Assignment »
Check each line of the material below for "screenshot" and copy those where it appears.

Source records »
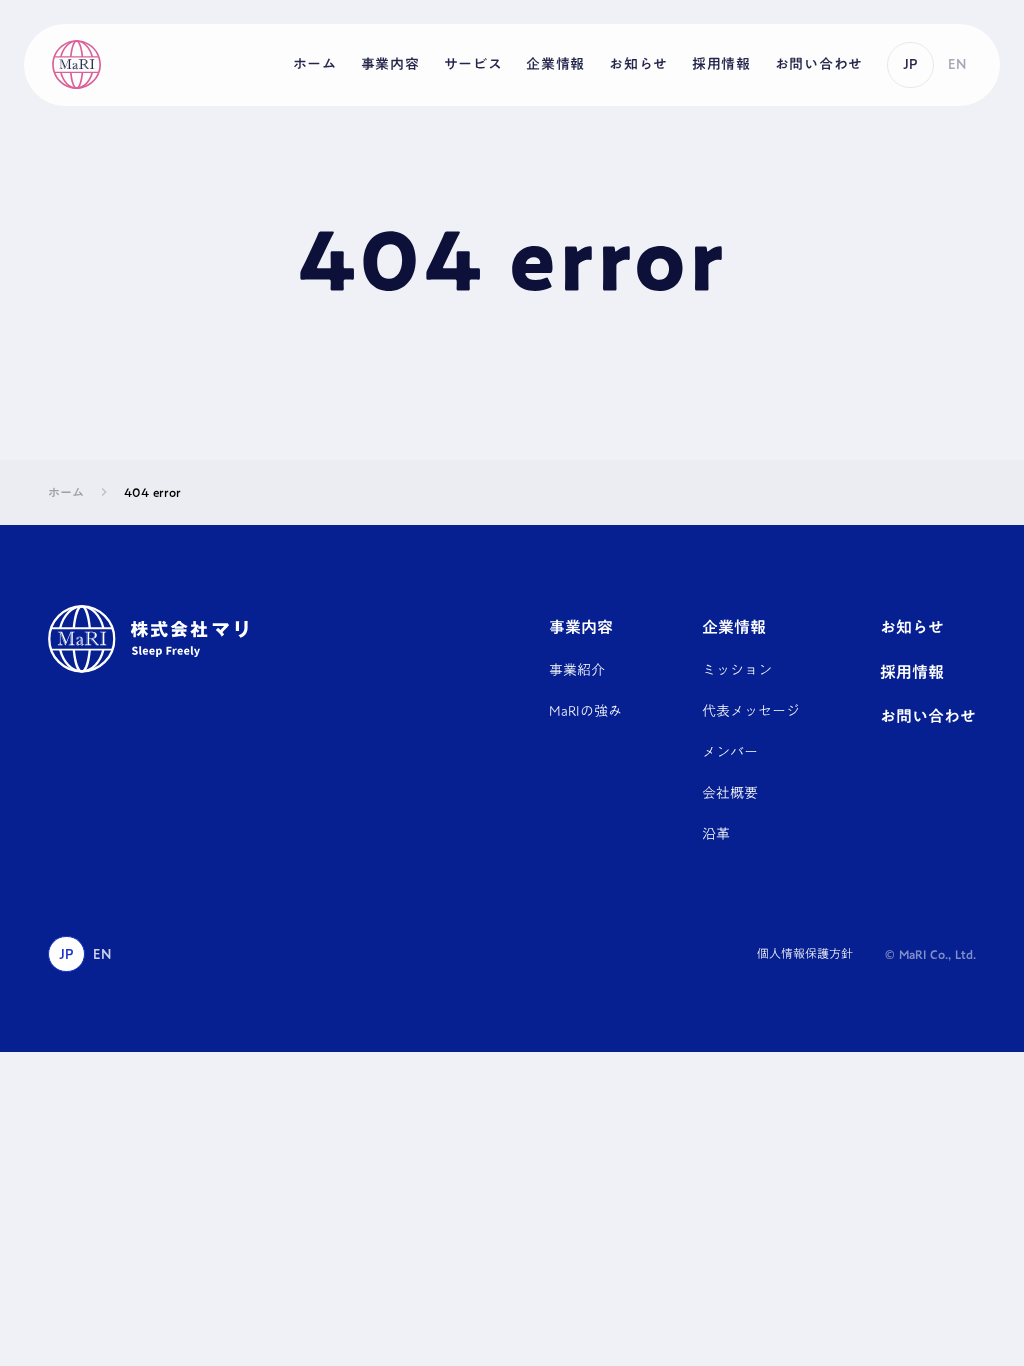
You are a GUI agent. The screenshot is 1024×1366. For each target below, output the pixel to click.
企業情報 (734, 627)
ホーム (66, 492)
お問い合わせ (928, 716)
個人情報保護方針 (805, 954)
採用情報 (912, 672)
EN (957, 64)
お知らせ (912, 627)
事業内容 (581, 627)
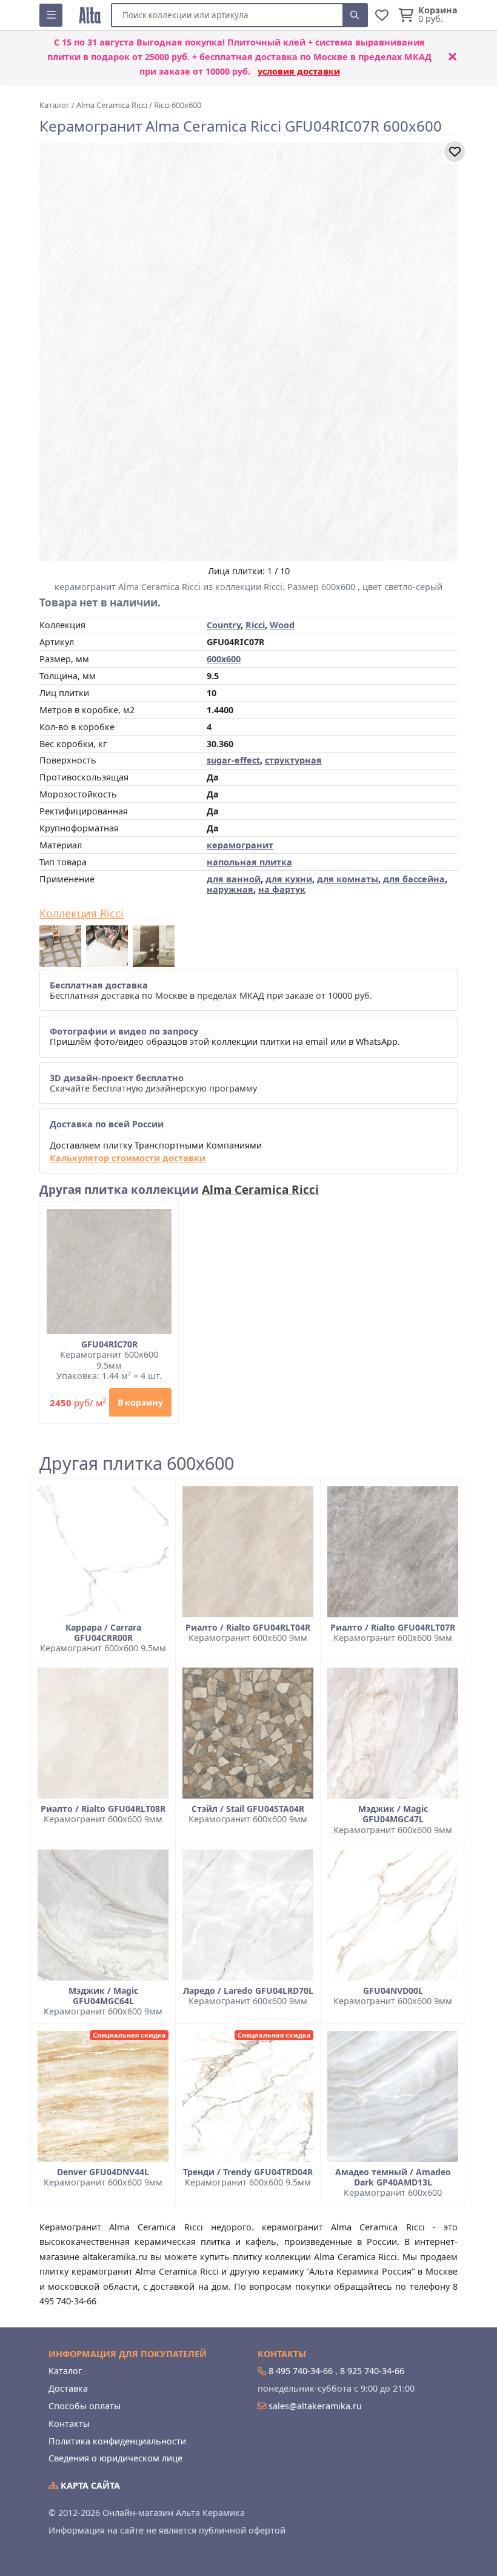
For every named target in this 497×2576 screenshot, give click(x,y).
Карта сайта (89, 2485)
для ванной (234, 879)
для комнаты (347, 879)
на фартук (281, 889)
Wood (282, 625)
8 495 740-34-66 (301, 2370)
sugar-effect (233, 760)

Solution below »
You are a GUI agent. The screenshot is 1024×1366. For each target below, output the pixel to click.
For every named target in this 497×2576 screenshot, give click(x,y).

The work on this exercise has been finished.